The SASA probe radius was varied between 0.0 and 1.4 Å in increments of 0.05 Å, and the resulting AIP SASA values for all seven complexes were analysed for differences between the set of AIPs that contact water and the set of AIPs that do not. The 0.35 Å probe radius gave the largest difference, with 9.8 Å² providing the threshold value for assignment of a solvated site. This value can be compared with the footprint of an AIP: 9 Å² on the van der Waals surface of an oxygen atom is equivalent to 14 Å² projected onto the 0.35 Å probe radius SASA. In other words, an AIP is considered solvated, if more than 70% of the associated surface is exposed to solvent. For fractional AIPs, the threshold SASA was therefore scaled by the corresponding fractional parameter f, which represents the surface area of these sites. Although this parameterisation is based on finding a small number of sites solvated by water, the resulting analysis is based purely on the shape of the SASA of the solutes, and we assume that the parameters do not depend on the solvent or AIP type.

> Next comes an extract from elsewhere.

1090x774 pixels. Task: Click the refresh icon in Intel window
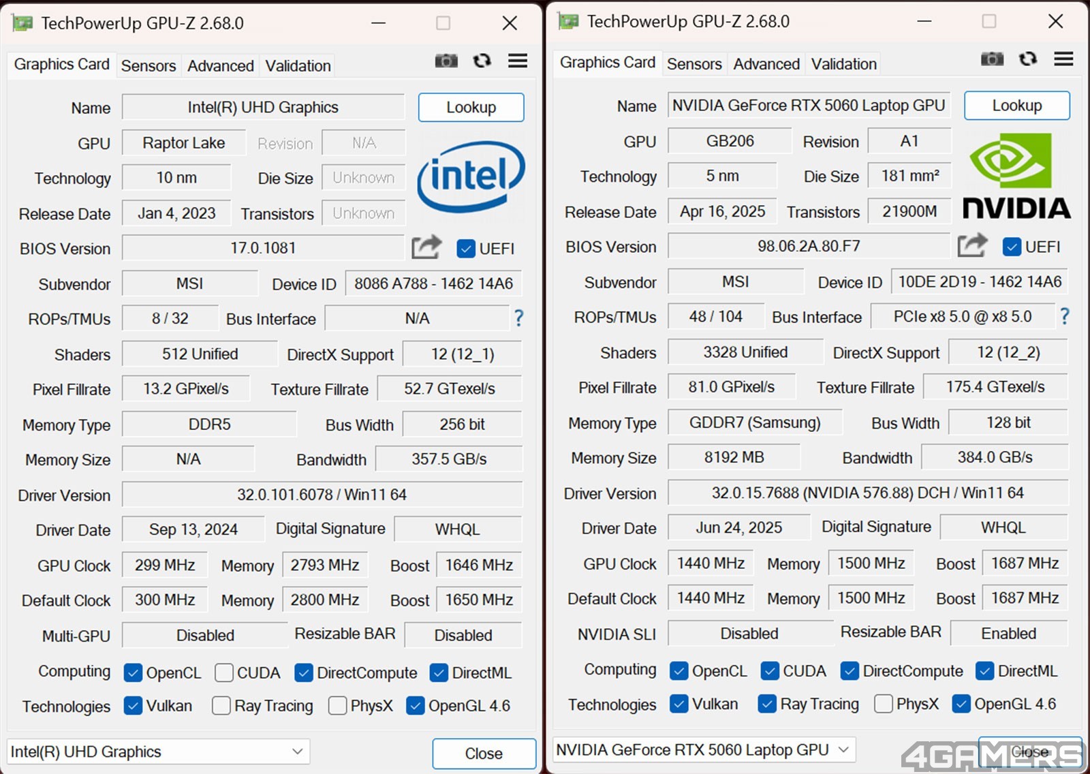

This SASA analysis eliminates a large number of AIPs, and only the remaining AIPs are candidates for involvement in intermolecular interactions that contribute to the overall stability of the complex.

4. H-bonds

H-bonds represent a special class of non-covalent interaction, because they are associated with close contacts that come well within the van der Waals (vdW) radii of the interacting atoms.²⁷ Thus H-bonds can be readily identified by simply using interatomic distances and the standard Baker–Hubbard definition as implemented in mdtraj, i.e. a distance of less than 3.0 Å between the two heavy atoms.²⁸ H-bond acceptors were defined as any oxygen or nitrogen, excluding atom type N.pl3. The heavy atoms of H-bond donors were defined as any of the atom types O.3, N.3 or N.pl3 bonded to hydrogen. The distances between all H-bond donor and acceptor heavy atoms were calculated. For any donor–acceptor pair for which this distance was less than 3.0 Å, the distances between all of the AIPs on the acceptor atom and all of the AIPs on the hydrogen atom(s) of the donor were calculated. The pair of AIPs closest in space was identified as the AIP contact associated with the H-bond, provided the separation was less than 2.2 Å. The AIP distance criterion is shorter than the interatomic distance criterion for H-bonding to ensure that the two interacting AIPs lie between the two interacting atoms, i.e. the H-bond donor points towards the H-bond acceptor. All of the other AIPs associated with the H-bonded atoms were removed from the list of potential contacts, reducing the complexity of the AIP network and simplifying subsequent analysis.

5. Analysis of AIP networks

The remaining AIPs were divided into subgroups representing networks of possible pairings, and each network was considered independently of the others. For example, if two AIPs are closer than d_max from one other, and both are more than d_max from any other AIP, they would constitute a network of just two AIPs, and this pair would be assigned as a contact. Larger networks consist of more AIPs with multiple possible pairings within the d_max threshold (cf.Fig. 2). These AIP contact networks were analysed with an adapted maximum bipartite pairing (MBP) algorithm, which is used to search for consensus pairings between items from two groups so that the number of pairings is maximised overall. The pairing partners are stochastically switched in an iterative process, and for each arrangement the number of pairings is evaluated until a maximum is reached. It is possible that there is more than one solution with the same maximum number of pairings. In this case, the set of contacts that minimised the sum of the distances between pairs of interacting AIPs, d_total, was selected.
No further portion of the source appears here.